Back to Lexer

Simple Parser Example

docs/en/simple-parser-example.rst

3.0.12.6 KB
Original Source

Simple Parser Example

Extend the Doctrine\Common\Lexer\AbstractLexer class and implement the getCatchablePatterns, getNonCatchablePatterns, and getType methods. Here is a very simple example lexer implementation named CharacterTypeLexer.
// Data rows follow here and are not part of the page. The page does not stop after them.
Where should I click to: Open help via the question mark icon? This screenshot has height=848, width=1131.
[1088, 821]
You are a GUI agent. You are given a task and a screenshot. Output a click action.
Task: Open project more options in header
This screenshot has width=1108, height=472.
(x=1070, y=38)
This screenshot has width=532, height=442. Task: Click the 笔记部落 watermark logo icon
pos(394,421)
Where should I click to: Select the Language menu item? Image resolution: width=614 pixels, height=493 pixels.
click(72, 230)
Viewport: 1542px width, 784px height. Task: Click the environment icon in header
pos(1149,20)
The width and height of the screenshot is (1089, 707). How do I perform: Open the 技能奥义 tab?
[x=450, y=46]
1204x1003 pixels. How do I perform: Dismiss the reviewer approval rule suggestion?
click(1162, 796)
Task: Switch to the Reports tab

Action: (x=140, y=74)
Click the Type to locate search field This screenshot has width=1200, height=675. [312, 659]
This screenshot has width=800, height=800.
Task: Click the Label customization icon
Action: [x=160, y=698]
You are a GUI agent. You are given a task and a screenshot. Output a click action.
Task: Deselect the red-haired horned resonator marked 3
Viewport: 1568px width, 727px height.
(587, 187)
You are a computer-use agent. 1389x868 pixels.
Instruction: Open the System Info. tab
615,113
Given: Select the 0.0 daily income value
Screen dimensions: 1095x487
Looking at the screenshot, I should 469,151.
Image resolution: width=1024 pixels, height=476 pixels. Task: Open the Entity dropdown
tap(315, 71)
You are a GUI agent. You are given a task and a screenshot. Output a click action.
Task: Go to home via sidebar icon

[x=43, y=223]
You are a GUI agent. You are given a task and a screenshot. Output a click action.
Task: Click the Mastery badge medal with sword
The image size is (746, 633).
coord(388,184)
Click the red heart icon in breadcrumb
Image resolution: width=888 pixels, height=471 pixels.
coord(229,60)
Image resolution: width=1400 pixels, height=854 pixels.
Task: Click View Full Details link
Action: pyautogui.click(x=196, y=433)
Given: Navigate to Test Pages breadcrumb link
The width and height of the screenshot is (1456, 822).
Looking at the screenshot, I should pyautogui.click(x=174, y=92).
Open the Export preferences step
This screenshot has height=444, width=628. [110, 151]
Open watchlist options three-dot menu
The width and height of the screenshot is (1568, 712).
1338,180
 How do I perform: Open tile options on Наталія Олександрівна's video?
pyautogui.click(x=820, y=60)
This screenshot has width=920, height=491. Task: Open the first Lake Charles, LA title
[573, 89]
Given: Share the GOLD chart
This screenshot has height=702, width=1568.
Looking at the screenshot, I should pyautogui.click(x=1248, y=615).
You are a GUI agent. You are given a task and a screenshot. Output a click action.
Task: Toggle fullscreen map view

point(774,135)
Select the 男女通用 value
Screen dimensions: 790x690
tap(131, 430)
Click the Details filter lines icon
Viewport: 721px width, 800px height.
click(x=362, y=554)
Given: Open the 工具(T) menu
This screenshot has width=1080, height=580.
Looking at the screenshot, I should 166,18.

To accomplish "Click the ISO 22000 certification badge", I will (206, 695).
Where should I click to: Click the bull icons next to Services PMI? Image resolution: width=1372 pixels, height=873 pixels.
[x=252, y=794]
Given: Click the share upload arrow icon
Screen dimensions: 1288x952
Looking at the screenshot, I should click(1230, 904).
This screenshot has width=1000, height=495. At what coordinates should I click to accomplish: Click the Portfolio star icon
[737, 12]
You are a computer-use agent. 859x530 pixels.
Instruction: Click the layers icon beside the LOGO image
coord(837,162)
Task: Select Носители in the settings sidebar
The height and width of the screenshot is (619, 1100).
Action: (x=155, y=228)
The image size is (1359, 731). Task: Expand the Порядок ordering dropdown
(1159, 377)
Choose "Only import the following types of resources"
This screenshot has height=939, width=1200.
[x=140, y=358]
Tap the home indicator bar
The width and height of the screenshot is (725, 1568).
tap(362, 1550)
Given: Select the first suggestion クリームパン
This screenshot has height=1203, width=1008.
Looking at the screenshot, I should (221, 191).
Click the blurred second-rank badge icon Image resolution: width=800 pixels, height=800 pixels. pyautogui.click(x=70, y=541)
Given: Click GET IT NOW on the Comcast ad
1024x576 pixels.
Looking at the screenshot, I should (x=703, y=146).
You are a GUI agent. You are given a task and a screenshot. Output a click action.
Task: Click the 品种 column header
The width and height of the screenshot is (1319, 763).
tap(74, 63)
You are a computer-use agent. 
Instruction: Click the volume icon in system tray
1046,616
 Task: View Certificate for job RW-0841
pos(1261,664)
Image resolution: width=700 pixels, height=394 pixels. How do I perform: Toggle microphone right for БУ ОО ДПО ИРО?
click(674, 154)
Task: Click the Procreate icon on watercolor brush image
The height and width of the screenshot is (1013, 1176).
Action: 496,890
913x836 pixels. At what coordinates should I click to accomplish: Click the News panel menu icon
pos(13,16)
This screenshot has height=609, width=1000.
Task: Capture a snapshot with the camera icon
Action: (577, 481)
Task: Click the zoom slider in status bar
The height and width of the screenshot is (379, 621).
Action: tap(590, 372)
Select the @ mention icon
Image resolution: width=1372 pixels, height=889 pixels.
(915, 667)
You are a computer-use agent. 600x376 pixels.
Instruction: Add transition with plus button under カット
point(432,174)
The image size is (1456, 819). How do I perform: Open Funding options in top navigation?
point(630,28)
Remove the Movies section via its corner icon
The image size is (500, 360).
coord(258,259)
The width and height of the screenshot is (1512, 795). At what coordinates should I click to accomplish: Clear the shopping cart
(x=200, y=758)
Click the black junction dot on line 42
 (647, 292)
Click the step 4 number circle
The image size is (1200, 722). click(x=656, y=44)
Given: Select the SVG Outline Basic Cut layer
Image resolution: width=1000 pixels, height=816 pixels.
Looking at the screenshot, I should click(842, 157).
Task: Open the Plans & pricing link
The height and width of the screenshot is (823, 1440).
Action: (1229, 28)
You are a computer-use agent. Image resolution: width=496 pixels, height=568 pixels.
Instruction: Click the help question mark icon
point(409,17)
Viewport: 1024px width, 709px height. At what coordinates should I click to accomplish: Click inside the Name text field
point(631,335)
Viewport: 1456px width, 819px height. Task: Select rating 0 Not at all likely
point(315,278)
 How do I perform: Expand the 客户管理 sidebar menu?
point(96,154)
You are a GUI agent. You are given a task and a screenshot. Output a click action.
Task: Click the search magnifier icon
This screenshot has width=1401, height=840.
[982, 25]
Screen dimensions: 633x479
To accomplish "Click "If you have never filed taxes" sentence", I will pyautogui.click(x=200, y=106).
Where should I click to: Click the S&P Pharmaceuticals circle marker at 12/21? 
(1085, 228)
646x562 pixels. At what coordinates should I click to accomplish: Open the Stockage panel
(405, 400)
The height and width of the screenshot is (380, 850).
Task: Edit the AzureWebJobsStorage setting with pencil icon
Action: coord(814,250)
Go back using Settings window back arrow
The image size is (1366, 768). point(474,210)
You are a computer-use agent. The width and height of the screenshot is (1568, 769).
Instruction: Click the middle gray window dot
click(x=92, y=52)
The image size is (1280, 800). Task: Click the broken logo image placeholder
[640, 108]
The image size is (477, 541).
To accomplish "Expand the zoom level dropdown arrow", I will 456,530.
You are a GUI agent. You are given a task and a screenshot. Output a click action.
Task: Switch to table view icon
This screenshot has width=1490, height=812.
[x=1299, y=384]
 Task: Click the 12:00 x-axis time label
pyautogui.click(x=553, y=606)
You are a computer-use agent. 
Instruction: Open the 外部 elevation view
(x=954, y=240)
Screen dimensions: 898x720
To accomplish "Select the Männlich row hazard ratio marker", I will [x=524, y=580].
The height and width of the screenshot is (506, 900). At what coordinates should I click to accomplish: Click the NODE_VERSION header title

It tokenizes a string to T_UPPER, T_LOWER andT_NUMBER tokens:

.. code-block:: php <?php

use Doctrine\Common\Lexer\AbstractLexer;

/**
 * @extends AbstractLexer<CharacterTypeLexer::T_*, string>
 */
class CharacterTypeLexer extends AbstractLexer
{
    const T_UPPER =  1;
    const T_LOWER =  2;
    const T_NUMBER = 3;

    protected function getCatchablePatterns(): array
    {
        return [
            '[a-zA-Z0-9]',
        ];
    }

    protected function getNonCatchablePatterns(): array
    {
        return [];
    }

    protected function getType(&$value): int
    {
        if (is_numeric($value)) {
            return self::T_NUMBER;
        }

        if (strtoupper($value) === $value) {
            return self::T_UPPER;
        }

        if (strtolower($value) === $value) {
            return self::T_LOWER;
        }
    }
}

Use CharacterTypeLexer to extract an array of upper case characters:

.. code-block:: php <?php

class UpperCaseCharacterExtracter
{
    public function __construct(private CharacterTypeLexer $lexer)
    {
    }

    /** @return list<string> */
    public function getUpperCaseCharacters(string $string): array
    {
        $this->lexer->setInput($string);
        $this->lexer->moveNext();

        $upperCaseChars = [];
        while (true) {
            if (!$this->lexer->lookahead) {
                break;
            }

            $this->lexer->moveNext();

            if ($this->lexer->token->isA(CharacterTypeLexer::T_UPPER)) {
                $upperCaseChars[] = $this->lexer->token->value;
            }
        }

        return $upperCaseChars;
    }
}

$upperCaseCharacterExtractor = new UpperCaseCharacterExtracter(new CharacterTypeLexer());
$upperCaseCharacters = $upperCaseCharacterExtractor->getUpperCaseCharacters('1aBcdEfgHiJ12');

print_r($upperCaseCharacters);

The variable $upperCaseCharacters contains all of the upper case characters:

.. code-block:: php Array ( [0] => B [1] => E [2] => H [3] => J )

This is a simple example but it should demonstrate the low level API that can be used to build more complex parsers.